Reading about CFS helped me gain an understanding of what was happening to my body. With greater knowledge I realised that it was okay to feel as bad as I felt.

Once I stopped beating myself up my health started to improve.

For me, articles that trumpet things like “Diet and an attitude change cured my CFS!” are not just unhelpful, but can be positively harmful.

Aside from the gratuitous and inaccurate “Yuppies’ Disease” slam at the start, there is nothing in the article that adds new information to people with no CFS experience or knowledge, little that attempts to break down existing stigma, and plenty to reinforce trivialising and PWD-blaming attitudes. There is nothing about the difference between burnout or “chronic fatigue” or mimic conditions and CFS/ME. There is no realistic attempt at myth-busting, only a grudging “Oh, it’s a ‘real’ disease now” – followed by the idea that an “attitude change” can fix it.

If an attitude change can fix it? That means that the cause is an “attitude problem”.

The institutionalised idea that CFS is an “attitude problem”, an idea that still holds a lot of currency amongst uninformed and prejudiced medicos, has led to the very worst abuses of CFS patients.
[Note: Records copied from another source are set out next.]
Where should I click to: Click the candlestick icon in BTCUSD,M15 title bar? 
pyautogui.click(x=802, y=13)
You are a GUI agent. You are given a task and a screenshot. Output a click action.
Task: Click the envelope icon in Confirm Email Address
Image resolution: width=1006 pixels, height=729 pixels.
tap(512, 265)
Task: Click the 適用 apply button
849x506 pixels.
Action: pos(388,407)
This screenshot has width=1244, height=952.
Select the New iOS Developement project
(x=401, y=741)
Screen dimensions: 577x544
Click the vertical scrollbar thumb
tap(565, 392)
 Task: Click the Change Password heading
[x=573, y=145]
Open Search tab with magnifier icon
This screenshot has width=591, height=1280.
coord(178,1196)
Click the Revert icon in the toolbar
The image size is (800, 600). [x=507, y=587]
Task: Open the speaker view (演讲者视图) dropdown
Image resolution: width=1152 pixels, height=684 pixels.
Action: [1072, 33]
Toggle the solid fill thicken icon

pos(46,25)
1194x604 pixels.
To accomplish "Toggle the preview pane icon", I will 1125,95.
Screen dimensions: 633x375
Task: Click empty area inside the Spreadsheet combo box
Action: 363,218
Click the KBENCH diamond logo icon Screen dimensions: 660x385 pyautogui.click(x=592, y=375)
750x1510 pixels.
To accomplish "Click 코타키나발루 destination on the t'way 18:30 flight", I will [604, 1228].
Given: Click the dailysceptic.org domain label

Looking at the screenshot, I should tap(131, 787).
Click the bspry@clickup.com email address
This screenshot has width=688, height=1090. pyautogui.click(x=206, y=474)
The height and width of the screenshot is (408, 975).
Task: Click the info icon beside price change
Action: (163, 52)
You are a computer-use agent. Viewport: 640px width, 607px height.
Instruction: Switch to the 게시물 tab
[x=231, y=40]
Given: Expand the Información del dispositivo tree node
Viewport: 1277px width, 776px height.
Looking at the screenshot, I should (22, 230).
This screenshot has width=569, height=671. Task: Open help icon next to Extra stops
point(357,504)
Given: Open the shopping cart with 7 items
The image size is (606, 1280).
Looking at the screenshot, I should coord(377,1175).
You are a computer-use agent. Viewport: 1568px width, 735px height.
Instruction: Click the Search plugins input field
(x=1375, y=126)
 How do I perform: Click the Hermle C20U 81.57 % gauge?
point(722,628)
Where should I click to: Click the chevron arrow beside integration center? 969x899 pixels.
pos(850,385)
Maybe Layne did have some psychological issues that needed sorting out – but a throwaway line like that reinforces bigotry and does untold damage to people trying to live with this heavily stigmatised illness.

Everyone who’s ill needs to adjust to coping with that illness. This comes as no surprise to anyone with CFS, people with diabetes, people with arthritis, people with autoimmune diseases. Where the article goes wrong is in the assumption that it’s the attitude adjustment that produced the cure. If an attitude adjustment seems to cure CFS/ME? Guess what, either that was the wrong diagnosis in the first place, or the illness was already going to get better, and the natural desire of all people to seek patterns and to attribute causation drew the connection. Sometimes warts get cured after rubbing them with a potato then burying the potato in a graveyard after midnight at a full moon. That doesn’t mean the potato did it, but humans will ever be susceptible to the post hoc ergo propter hoc fallacy.

The worst CFS-related experiences I’ve had with people in my life is with people who “know” that diet, exercise, positive thinking, antidepressants, vitamins, herbs, energy medicine, or some other cure-of-the-week else “cures” CFS – because they read it in the paper, or know a guy who knows a guy, or “hey my neighbour sells Neways and…”. I’ve gained support from those who have been through this, and from those who know nothing. But people who have a tiny bit of misinformation or have read a few half-truths? They’ve been by far the worst.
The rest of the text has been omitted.